GREEN PROPERTY DAN ISU LINGKUNGAN
Ketika UUPA dilahirkan para pembuat UU tentu belum dapat membayangkan, bahwa perkembangan pembangunan properti bisa jadi seperti sekarang ini, peruntukan dan tata guna tanah sudah sedemikian complicatednya, tanah pertanian berubah menjadi hypermall, apartment mewah, perumahan elite atau bangunan perkantoran yang menjulang tinggi. Lingkungan fisik dan sosial telah berubah dan tercemar tidak terkendali, sehingga isu lingkungan dan keperdulian terhadap lingkungan telah menjadi sebuah isu kritis bagi kehidupan, ekonomi, bisnis dan politik.
Pembangunan yang ramah lingkungan sudah tidak dapat ditawar lagi. Meskipun pembangunan ramah lingkungan ini telah disetujui dan menjadi bagian dari kebijakan pemerintah, namun pelaksanaannya banyak mengalami hambatan.
Para birokrat, pakar ekonomi, usahawan dan bahkan pakar lingkungan hidup berpegangan pada tesis bahwa melindungi lingkungan memerlukan biaya, baik biaya riil maupun opportunity lost. Kontroversi ini mengharuskan pemerintah memilih antara pembangunan (ekonomi) atau lingkungan lebih dulu. Karena tingkat hidup kita masih rendah, maka pembangunan (ekonomi) yang didahulukan (Otto Soemarwoto, 2001). Sikap tidak ramah lingkungan ini juga menjalar kepada masyarakat, untuk mendapat keuntungan sesaat banyak anggota masyarakat merusak lingkungan, meskipun mereka tahu akibat dari perbuatan mereka. Demi keuntungan yang maksimal pengusaha merasa tak bersalah merusak lingkungan. Oleh karenanya konsep green property menjadi hal yang tidak dapat ditawar lagi dalam kondisi saat ini.

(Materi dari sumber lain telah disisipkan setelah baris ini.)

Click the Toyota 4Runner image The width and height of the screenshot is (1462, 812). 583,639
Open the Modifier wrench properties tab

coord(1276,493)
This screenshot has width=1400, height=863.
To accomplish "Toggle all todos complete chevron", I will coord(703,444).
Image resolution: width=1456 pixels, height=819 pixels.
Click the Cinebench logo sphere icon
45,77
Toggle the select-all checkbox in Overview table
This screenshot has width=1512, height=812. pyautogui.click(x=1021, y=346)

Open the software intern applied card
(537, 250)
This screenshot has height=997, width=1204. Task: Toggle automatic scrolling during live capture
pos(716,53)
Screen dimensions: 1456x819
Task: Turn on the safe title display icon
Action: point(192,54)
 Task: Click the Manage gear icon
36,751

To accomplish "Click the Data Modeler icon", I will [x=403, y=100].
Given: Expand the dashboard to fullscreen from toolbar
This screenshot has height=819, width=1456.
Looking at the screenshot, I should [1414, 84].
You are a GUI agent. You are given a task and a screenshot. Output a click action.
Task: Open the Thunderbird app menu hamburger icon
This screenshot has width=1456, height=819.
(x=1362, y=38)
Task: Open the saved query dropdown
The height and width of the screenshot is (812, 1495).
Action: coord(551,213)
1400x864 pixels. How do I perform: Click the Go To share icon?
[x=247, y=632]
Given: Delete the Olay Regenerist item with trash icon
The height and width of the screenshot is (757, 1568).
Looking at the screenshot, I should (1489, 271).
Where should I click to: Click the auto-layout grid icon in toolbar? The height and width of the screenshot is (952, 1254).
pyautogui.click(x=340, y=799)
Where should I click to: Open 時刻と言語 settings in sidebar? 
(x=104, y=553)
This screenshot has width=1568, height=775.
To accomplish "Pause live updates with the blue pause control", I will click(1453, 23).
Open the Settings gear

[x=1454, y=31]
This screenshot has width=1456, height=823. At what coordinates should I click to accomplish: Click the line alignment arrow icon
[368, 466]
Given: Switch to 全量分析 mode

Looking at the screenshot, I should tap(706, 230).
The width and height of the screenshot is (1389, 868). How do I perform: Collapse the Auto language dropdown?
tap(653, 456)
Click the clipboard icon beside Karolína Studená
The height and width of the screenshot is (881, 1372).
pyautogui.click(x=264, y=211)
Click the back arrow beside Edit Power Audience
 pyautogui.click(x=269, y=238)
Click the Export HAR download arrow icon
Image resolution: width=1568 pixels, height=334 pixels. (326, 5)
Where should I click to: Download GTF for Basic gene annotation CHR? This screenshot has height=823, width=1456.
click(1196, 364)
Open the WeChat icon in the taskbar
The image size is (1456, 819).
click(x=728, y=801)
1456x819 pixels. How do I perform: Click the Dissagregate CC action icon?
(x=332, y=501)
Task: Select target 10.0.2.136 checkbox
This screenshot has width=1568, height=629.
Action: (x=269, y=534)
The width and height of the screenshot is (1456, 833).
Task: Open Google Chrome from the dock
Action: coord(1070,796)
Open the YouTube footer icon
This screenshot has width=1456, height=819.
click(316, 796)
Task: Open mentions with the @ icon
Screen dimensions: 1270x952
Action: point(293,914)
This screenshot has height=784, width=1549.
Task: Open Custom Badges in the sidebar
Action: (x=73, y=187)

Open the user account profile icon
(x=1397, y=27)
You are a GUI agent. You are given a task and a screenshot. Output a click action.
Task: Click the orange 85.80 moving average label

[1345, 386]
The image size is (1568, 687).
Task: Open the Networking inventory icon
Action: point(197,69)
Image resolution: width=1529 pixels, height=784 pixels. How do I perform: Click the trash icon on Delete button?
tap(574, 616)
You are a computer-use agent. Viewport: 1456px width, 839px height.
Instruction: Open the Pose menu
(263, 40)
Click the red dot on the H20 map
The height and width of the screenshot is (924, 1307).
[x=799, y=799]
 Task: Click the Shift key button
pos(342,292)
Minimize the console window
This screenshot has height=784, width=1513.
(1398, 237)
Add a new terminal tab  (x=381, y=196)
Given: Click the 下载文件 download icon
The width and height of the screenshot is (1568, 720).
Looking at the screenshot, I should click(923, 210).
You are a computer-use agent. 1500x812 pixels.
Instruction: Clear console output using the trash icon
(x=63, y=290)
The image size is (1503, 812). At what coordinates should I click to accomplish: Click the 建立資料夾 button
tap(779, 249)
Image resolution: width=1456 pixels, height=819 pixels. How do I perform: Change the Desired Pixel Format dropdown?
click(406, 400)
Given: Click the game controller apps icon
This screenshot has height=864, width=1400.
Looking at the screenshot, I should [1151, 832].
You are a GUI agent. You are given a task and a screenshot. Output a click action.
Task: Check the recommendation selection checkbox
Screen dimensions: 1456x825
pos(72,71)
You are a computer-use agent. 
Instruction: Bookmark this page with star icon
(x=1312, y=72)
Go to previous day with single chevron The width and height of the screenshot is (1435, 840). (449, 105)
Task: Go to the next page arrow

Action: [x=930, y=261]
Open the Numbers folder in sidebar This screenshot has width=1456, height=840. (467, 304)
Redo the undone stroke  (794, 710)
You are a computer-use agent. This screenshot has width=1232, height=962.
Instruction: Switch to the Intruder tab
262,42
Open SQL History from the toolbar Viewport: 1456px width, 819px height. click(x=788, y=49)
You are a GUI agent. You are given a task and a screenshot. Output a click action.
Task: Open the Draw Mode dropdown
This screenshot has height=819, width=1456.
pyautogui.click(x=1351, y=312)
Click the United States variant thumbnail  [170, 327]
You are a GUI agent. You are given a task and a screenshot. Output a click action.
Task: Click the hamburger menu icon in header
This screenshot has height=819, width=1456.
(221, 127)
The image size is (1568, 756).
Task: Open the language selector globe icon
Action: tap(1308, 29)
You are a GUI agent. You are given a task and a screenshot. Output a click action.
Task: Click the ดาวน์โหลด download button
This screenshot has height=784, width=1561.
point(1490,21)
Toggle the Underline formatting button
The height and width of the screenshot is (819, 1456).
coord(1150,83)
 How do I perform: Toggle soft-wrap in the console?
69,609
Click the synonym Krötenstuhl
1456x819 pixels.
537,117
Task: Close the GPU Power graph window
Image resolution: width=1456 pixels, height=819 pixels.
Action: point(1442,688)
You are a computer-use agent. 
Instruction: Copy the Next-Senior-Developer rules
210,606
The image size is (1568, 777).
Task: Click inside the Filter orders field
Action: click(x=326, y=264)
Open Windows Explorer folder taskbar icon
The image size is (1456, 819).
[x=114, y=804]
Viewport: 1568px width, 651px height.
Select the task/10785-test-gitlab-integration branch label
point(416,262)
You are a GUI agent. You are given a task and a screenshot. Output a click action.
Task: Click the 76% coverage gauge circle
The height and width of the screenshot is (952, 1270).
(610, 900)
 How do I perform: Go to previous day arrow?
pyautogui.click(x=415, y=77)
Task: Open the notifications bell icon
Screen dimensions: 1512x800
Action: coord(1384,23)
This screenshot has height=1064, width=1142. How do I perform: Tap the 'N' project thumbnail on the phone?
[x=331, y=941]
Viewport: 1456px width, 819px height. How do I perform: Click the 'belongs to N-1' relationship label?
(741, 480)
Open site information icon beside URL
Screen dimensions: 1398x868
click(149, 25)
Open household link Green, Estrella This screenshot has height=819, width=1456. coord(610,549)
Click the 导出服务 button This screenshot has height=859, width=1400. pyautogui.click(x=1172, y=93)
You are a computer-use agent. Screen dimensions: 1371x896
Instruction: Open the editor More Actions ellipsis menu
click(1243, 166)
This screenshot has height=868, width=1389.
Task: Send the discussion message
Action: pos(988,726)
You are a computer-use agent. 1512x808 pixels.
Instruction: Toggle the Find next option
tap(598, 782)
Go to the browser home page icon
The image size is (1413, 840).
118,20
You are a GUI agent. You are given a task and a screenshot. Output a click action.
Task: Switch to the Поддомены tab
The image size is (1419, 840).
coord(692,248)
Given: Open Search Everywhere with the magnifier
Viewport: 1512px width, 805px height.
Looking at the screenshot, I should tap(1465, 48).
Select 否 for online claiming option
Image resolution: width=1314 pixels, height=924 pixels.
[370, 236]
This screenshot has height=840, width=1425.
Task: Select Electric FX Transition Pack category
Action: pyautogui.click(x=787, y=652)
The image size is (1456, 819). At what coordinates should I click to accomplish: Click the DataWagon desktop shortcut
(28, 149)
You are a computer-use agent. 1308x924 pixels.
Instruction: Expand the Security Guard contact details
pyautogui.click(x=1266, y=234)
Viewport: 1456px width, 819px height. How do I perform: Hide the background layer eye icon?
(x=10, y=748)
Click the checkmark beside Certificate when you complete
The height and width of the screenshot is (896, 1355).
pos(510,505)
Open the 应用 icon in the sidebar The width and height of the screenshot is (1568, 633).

Dari pemaparan di atas dapat disimpulkan bahwa sudah saatnya UUPA diperbaharui, tentunya dengan tetap mempertimbangkan falsafah mulia yang mendasari terbentuknya UUPA. Yang dibutuhkan saat ini adalah suatu kebijakan hukum tanah yang dapat mengimbangi pesatnya perkembangan dunia dengan tetap menampilkan ciri khas hukum adat Indonesia yang kekeluargaan dan mementingkan hajat hidup orang banyak.
Dr. Rudi Agustian Hassim, S.H., M.H.